Dino disse que o voto de Moraes vai numa “direção profundamente razoável”, mas ressalvou que se sentia “inseguro” diante dessas questões para proferir o seu. Daí o pedido de vistas.
Unidades de conservação em risco
“Se o voto do ministro Alexandre de Moraes prevalecer, todas as unidades de conservação estarão sob maior risco de ter seus territórios diminuídos ou de ser integralmente suprimidas", alerta o advogado do ISA Fernando Prioste.
Em 2018, o STF decidiu que não seria possível alterar áreas protegidas, a exemplo de UCs, por meio de MP. A decisão se baseou no texto expresso da Constituição, que exige que isso só pode ocorrer por meio de lei.
“Naquela oportunidade, o STF entendeu ser impossível alterar UCs via MP, mesmo que seja convertida em lei, pois a Constituição exige que se observe todo o processo de tramitação de uma lei, e que o rito de tramitação de medida provisória não bastaria”, acrescenta.
Há significativas diferenças entre a tramitação de um projeto de lei e uma MP, que tem um rito simplificado, com prazo curto e determinado para sua aprovação pelo Congresso.
“Apenas pela tramitação regular de um projeto de lei seria possível viabilizar meios e tempo necessários para o amplo debate que deve ser feito para alteração de UCs”, prossegue Prioste.

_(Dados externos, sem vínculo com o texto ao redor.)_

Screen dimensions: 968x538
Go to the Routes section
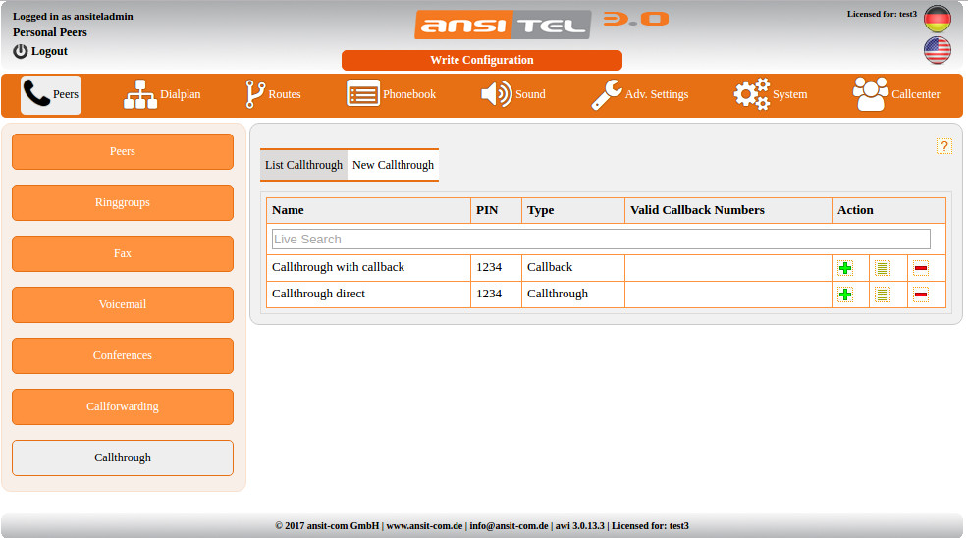click(273, 95)
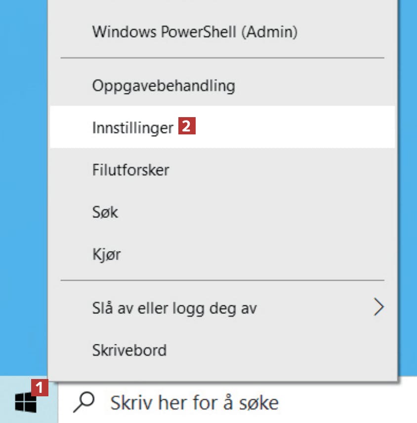Click the Windows logo on the taskbar
The width and height of the screenshot is (417, 423).
pyautogui.click(x=26, y=403)
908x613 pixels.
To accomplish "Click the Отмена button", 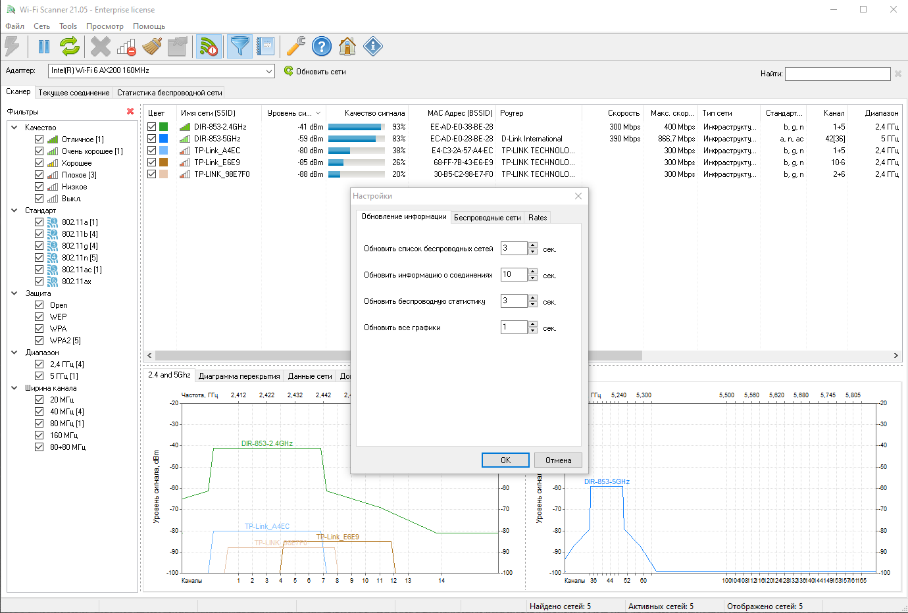I will click(558, 460).
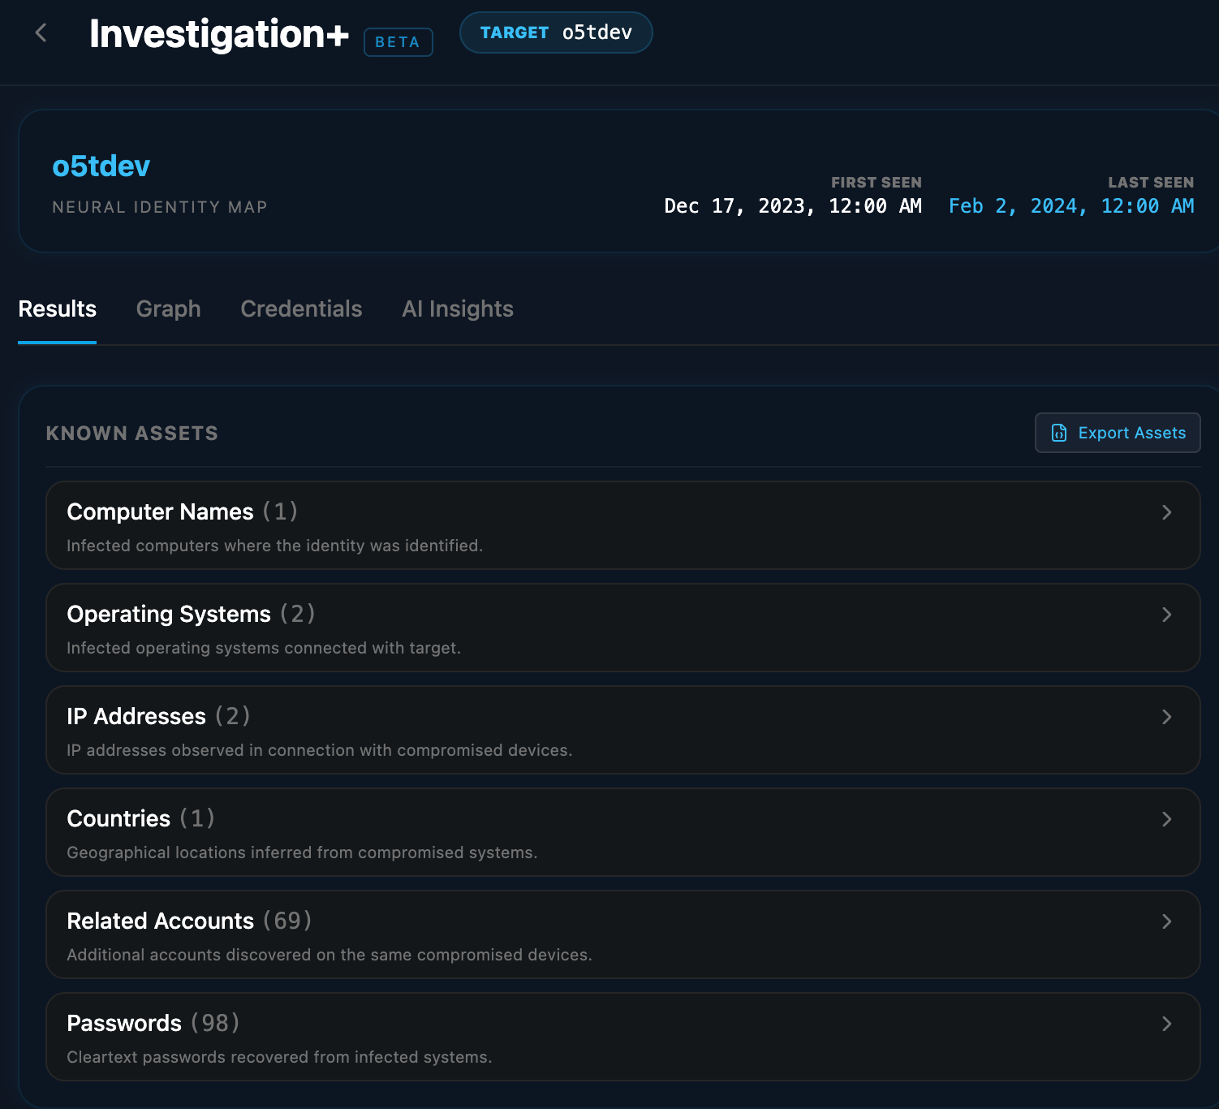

Para ele, caso prevaleça o entendimento de Alexandre de Moraes, qualquer UC poderia ser alterada por MP, bastando que ela proponha algum tipo de compensação. O advogado adverte, no entanto, que, como o voto do ministro não obriga que a lei de conversão de MP preveja algum mecanismo de compensação pela desafetação da UC, na prática elas acabariam por ser alteradas sem essa compensação.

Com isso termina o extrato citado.